Zaten bu “netflixsizlik” yüzünden arkadaşlarla çoğu zaman mevzu dışı kaldığımızı çoktan farketmiştim .
Evet, bizim de 21nci yüzyıla ayak uydurup “Akıllı TV” ye geçme vaktimiz gelmişti anlaşılan. Akıllanmalıydık. Zira bilgisayarı hem aptal, hem de küçük ekranlı setimize bağlamaktansa akıllı ve daha büyük bir TV seti daha cazip bir seçenekti. Geçmiş normal zamanlarda - ah o zamanlar! - bu ürünleri satan bir dükkâna girer, bir insanla konuşur, televizyonunuzu seçer, parasını öder ve en geç ertesi gün salonunuzda efendi efendi dizinizi seyrederdiniz. Ama 21nci yüzyılda, üstelik Covid-19’un sizi dükkanlarda sıkıştırmak için pusu kurduğu bugünlerde, tek “akıllı” seçeneğiniz alışverişinizi “akıllı TV, akıllı bir şekilde online satın alınır” deyip çağa uymanız. Biz de öyle yaptık, siparişimizi online yaptık.
Büyük oğlumdan rica ettim. Kapkara bir Cuma günü online siparişi verdi, bana da sipariş numaramı verip alarmda beklememi salık verdi.

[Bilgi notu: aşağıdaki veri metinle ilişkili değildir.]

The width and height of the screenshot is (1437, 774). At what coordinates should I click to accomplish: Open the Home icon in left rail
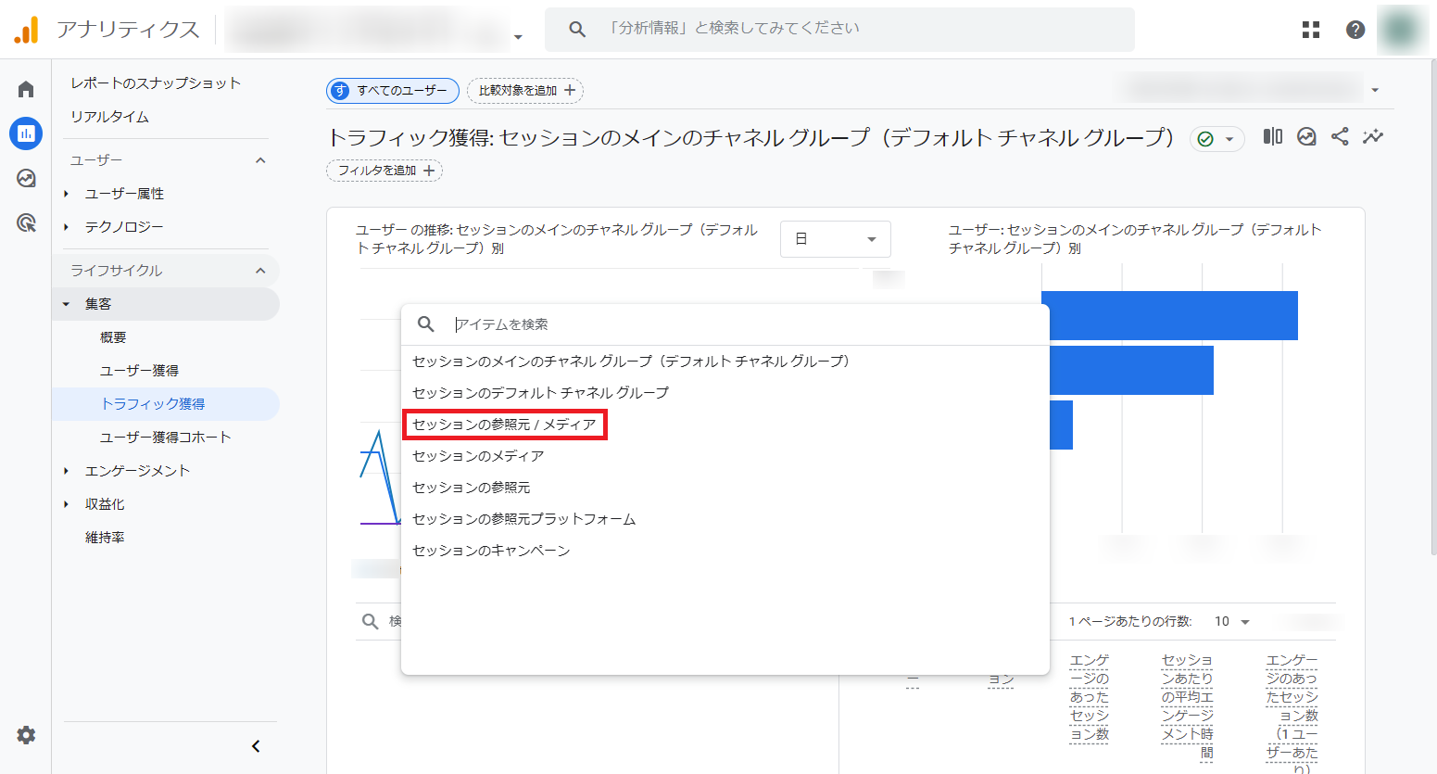26,89
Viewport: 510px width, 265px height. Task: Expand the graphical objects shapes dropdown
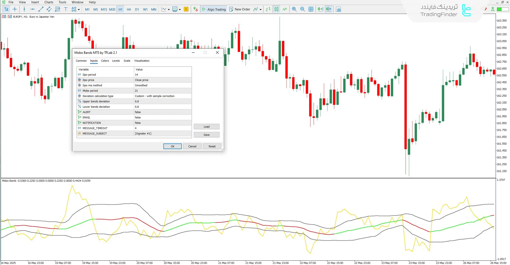79,10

Gerçekten de iki gün sonra alarma benzer bir telefon çaldı.
Süratli, otoriter, askerde emir vermeye alışık bir binbaşı, erkek otomatik sekreter sesi, bana bir sms yollandığını ve eğer ürünümü yakın zamanda almak istiyorsam bu mesaji bir an evvel açmamın uygun olacağını kesin bir dille belirtti.
Emir emirdir. Hemen mesajlarımı açtım.
Mesaj bir linke basmamı istedi. Bastım, bir pencere açıldı. Devam edebilmem için Covid olup almadığım, covidli biriyle en son ne zaman görüştüğüm gibi güncel sorulara cevap verdim. Sınavı başarıyla geçtim. Televizyonuma yaklaşıyor muydum?
Hayır. Zira, telesekreter mesajlarına cevap vermeme, linki açabilip üstelik sınavı da iftiharla geçmeme rağmen maalesef ekranda, “akıllı ve modern online” şekilde teslim zamanını kararlaştırma olanağı olmadığı yazılıydı. Tek tesellim aşağılarda bir yerde bir telefon numarası verme nezaketini göstermeleriydi.
Telefon ettim o numaraya. Tabii ki telesekreter ve talimatları karşıladı beni.
Uydum talimatlarına ve tam sekiz dakika onyedi saniye sonra genç bir kız sesi cevap verme lutfunda bulundu. Kısaca durumu anlatmaya başlayacaktım ki kızcağız “bir dakika” deyip beni tekrar o zırıltıyla başbaşa braktı. Arka planda duyduğum seslere bakılırsa muhtemelen evden çalışıyordu ve yan odaya gidip bebeğinin altını değiştirdikten sonra, (üç dakika ondokuz saniye), beni tekrar bir insan sesine kavuşturdu.
Kendimi tanıtmama lüzum kalmadan sesimden tanıdı beni, ismimle hitap etti. Çok hoşuma gitti, hiç tanımadığım birinin beni sesimden tanıması!.. Nerdeyse bütün bu geçirdiğim işkenceler serisini unutacaktım ki bir cümlesi beni gerçeklere geri döndürdü. Meğerse benim ısmarladığım TV şu anda stoklarında yokmuş. Birkaç gün sonra tekrar aramalıymışım.
“Peki, madem stoklarında yoktu, niye aradılar ki?” diye soracaktır bu satırlara kadar yazımı okumaya devam eden meraklı ve sadık okuyucum. Ve niye sormadın bunu diye de bana sitem edecektir.
Hayır sormadım.
Sormadım değil, soramadım. Telefonu kapatmıştı hanım kızımız.
Koronanın sona ermesini beklemek zorunda kalsam bile,
bulaşık makinesini online almayacağım.
Not: Sevgili okurum, yeni yıla ağır, ciddi bir yazıyla girmektense güncel, gerçek ve hafif bir konu seçtiğim için kızmazsın umarım.